WHAT IS REQUIRED ::
Reproduce verbatim the items starting with the line that contains "Where should I click to: Pay" and ending with the line that contains "(x=388, y=793)", both lines included.
<<<<
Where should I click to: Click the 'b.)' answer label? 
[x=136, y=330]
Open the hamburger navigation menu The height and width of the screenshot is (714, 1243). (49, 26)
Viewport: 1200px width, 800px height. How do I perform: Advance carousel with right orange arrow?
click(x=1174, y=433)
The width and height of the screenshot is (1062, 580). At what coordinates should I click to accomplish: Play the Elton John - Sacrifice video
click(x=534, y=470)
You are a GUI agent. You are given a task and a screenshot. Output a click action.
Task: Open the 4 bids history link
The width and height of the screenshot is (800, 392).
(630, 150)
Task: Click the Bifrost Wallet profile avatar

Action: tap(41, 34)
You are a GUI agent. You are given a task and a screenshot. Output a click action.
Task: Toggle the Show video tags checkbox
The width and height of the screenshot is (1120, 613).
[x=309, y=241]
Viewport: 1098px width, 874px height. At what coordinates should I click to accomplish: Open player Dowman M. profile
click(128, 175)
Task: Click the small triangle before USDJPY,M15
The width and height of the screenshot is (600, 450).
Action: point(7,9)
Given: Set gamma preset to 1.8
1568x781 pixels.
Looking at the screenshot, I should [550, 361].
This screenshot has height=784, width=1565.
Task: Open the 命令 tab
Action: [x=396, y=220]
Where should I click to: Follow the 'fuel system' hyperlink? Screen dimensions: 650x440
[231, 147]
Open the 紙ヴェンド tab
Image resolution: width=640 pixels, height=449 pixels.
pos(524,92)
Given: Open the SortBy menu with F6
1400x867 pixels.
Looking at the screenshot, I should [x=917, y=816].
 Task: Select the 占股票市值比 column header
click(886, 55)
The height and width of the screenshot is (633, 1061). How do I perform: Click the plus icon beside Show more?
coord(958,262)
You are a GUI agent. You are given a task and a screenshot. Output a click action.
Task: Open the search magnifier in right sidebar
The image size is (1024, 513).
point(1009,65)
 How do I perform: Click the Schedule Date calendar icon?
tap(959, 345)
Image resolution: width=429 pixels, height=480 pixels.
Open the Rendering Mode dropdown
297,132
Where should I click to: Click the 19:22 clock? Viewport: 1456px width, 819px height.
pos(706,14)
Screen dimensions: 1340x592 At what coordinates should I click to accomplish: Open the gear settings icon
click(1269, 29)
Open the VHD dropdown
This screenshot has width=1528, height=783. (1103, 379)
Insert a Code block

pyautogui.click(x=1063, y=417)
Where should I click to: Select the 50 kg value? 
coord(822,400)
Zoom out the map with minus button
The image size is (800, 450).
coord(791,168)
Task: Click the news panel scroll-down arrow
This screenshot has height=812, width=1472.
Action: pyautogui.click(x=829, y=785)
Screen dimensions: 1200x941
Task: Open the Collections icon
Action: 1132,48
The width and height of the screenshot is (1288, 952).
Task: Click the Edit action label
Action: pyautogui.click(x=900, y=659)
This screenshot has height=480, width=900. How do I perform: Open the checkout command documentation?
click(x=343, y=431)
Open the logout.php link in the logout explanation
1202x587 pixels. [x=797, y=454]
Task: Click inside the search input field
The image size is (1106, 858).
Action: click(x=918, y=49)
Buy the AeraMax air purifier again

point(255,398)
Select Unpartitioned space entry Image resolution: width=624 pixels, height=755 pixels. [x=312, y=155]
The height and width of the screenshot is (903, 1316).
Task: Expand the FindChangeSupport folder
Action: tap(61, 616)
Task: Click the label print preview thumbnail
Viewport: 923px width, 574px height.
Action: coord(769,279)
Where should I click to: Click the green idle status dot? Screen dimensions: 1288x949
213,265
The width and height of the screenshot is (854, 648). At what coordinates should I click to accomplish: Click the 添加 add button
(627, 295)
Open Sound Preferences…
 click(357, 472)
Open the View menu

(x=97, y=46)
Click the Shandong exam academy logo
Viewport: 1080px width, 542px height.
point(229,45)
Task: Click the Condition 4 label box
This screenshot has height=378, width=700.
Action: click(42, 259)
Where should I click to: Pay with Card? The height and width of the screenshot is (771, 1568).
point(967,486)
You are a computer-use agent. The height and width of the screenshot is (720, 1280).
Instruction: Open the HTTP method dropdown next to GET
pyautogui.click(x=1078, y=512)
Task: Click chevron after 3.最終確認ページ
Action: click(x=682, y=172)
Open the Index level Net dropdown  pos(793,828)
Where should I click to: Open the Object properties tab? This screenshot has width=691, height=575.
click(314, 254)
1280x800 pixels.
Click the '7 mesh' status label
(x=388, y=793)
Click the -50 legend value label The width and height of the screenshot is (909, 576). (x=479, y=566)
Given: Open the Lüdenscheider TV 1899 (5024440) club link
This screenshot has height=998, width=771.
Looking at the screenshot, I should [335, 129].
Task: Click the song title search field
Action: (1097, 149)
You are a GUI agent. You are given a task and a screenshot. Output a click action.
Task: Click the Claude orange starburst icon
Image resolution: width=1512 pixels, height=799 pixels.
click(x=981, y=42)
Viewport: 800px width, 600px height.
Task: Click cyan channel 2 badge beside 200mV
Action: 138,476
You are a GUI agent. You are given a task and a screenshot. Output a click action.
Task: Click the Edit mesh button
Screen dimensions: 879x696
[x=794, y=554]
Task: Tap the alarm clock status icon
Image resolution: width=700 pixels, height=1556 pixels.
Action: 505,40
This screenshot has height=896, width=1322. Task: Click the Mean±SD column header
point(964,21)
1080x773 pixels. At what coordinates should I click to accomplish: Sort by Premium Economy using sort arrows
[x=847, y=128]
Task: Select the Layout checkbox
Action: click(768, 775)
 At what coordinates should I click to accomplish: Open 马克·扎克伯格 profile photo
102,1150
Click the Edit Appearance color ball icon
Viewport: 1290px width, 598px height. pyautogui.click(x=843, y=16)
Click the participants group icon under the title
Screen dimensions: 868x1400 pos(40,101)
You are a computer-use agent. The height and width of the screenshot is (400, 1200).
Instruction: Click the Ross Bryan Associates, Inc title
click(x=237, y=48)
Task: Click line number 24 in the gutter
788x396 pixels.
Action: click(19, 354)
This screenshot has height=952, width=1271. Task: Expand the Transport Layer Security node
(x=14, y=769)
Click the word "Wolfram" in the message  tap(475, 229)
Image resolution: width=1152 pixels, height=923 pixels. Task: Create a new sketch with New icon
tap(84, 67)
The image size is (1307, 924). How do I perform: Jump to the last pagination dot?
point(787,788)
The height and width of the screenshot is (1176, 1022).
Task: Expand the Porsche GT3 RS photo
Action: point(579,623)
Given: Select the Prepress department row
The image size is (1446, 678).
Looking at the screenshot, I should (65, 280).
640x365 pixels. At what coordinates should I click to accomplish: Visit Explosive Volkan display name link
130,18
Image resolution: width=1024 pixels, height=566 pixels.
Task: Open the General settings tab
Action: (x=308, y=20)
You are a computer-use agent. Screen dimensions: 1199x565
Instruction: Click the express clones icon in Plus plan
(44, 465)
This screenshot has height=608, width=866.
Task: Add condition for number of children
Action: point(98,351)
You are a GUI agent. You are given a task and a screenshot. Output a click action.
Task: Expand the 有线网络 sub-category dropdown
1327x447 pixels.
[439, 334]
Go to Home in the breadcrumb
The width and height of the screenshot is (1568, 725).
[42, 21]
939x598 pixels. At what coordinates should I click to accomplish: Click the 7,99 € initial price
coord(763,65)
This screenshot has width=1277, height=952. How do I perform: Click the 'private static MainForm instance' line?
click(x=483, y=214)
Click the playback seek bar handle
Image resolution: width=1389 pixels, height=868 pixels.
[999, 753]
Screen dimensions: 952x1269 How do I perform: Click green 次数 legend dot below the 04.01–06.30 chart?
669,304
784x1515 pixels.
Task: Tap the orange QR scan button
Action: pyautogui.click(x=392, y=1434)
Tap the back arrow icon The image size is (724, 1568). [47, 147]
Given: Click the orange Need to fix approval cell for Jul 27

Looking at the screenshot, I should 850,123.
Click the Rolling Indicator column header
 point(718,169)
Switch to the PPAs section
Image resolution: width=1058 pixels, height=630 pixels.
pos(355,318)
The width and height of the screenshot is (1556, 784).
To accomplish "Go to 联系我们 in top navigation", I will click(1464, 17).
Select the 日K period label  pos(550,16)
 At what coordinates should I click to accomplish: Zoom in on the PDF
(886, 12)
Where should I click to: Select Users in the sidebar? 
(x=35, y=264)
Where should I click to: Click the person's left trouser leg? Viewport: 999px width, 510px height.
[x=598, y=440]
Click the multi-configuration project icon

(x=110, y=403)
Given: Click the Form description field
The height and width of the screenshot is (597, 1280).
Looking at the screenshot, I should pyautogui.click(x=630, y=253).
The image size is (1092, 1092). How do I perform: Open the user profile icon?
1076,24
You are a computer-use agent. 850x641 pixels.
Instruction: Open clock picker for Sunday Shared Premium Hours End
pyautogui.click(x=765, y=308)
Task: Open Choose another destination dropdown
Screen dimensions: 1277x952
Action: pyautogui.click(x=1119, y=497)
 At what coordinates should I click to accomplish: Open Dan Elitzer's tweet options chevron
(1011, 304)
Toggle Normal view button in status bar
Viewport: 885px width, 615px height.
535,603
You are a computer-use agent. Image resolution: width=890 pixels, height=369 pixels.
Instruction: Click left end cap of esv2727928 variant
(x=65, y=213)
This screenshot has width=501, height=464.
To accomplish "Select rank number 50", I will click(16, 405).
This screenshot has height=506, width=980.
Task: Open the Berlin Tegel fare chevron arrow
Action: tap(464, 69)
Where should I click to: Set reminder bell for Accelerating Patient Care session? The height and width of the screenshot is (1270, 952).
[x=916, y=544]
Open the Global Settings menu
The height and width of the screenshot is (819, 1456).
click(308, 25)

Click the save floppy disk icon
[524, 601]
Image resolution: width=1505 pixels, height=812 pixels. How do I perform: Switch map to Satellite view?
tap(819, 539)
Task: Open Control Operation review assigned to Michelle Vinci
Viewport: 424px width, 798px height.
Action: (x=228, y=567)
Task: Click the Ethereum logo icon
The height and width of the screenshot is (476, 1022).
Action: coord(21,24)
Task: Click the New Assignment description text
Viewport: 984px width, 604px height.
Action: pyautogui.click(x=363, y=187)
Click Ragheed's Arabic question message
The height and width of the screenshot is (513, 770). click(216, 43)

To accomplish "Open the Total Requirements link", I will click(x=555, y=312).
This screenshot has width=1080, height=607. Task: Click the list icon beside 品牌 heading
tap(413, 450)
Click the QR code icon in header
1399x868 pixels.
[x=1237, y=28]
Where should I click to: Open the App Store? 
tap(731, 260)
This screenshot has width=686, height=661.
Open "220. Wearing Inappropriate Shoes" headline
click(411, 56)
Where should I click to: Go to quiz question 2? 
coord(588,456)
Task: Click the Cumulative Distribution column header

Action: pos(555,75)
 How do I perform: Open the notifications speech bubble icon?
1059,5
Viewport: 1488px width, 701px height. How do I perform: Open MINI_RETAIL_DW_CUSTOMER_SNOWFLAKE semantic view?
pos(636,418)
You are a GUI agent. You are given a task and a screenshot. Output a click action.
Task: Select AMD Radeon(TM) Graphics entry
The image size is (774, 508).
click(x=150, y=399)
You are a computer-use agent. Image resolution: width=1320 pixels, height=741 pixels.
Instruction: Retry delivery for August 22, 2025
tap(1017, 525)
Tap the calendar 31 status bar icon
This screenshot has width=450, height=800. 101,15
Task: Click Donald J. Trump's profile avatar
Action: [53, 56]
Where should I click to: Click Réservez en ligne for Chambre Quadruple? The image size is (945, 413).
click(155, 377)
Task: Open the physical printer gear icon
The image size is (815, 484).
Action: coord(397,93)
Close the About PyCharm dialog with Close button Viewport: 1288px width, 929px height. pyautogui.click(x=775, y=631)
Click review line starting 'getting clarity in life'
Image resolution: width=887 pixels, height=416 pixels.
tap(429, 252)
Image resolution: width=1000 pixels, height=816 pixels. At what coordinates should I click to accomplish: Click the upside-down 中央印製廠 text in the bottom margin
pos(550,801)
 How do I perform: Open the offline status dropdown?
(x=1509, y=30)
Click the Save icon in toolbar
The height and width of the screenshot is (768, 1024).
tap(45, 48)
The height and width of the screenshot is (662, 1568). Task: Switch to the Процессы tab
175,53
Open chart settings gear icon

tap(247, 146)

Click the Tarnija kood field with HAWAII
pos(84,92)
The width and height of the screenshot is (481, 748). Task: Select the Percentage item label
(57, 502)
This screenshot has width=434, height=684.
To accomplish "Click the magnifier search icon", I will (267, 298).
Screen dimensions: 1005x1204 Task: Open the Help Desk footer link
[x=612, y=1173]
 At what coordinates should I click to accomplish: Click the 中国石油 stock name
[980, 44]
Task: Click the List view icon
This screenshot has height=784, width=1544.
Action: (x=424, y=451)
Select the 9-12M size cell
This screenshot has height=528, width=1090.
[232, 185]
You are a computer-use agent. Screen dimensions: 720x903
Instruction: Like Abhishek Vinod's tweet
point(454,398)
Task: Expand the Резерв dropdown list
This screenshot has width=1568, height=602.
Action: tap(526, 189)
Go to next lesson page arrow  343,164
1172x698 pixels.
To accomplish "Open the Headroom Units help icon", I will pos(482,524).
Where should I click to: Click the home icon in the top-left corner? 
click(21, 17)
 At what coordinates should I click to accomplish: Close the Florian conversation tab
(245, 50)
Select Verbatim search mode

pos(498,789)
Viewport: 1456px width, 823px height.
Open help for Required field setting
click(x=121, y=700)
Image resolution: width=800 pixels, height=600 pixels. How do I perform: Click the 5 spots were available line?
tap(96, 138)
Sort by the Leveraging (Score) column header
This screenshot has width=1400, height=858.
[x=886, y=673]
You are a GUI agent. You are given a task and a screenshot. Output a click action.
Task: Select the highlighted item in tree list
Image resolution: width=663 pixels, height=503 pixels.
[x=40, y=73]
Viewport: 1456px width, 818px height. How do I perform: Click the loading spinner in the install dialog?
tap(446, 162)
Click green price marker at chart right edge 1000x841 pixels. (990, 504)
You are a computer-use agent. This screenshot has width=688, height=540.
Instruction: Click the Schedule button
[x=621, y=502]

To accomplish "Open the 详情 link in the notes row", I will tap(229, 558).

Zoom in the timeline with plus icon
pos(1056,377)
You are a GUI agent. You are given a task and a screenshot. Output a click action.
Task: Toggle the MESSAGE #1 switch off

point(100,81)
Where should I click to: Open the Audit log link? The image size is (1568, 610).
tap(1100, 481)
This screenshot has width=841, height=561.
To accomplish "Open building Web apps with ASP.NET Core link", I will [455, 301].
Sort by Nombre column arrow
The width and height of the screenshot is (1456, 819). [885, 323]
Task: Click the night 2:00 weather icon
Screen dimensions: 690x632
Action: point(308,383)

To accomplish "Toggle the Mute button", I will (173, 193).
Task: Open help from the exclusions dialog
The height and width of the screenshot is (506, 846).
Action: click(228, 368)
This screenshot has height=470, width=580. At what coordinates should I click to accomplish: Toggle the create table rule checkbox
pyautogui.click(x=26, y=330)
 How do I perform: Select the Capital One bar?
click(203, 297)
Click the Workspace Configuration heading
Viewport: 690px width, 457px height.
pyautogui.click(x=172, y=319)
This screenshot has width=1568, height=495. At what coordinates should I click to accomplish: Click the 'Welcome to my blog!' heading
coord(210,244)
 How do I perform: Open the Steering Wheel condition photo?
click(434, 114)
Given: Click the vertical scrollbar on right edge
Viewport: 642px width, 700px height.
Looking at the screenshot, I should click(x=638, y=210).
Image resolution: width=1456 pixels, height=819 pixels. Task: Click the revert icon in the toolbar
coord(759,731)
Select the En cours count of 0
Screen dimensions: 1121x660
>>>>
EXPECTED ANSWER ::
Where should I click to: Pay with Card? The height and width of the screenshot is (771, 1568).
point(967,486)
You are a computer-use agent. The height and width of the screenshot is (720, 1280).
Instruction: Open the HTTP method dropdown next to GET
pyautogui.click(x=1078, y=512)
Task: Click chevron after 3.最終確認ページ
Action: click(x=682, y=172)
Open the Index level Net dropdown  pos(793,828)
Where should I click to: Open the Object properties tab? This screenshot has width=691, height=575.
click(314, 254)
1280x800 pixels.
Click the '7 mesh' status label
(x=388, y=793)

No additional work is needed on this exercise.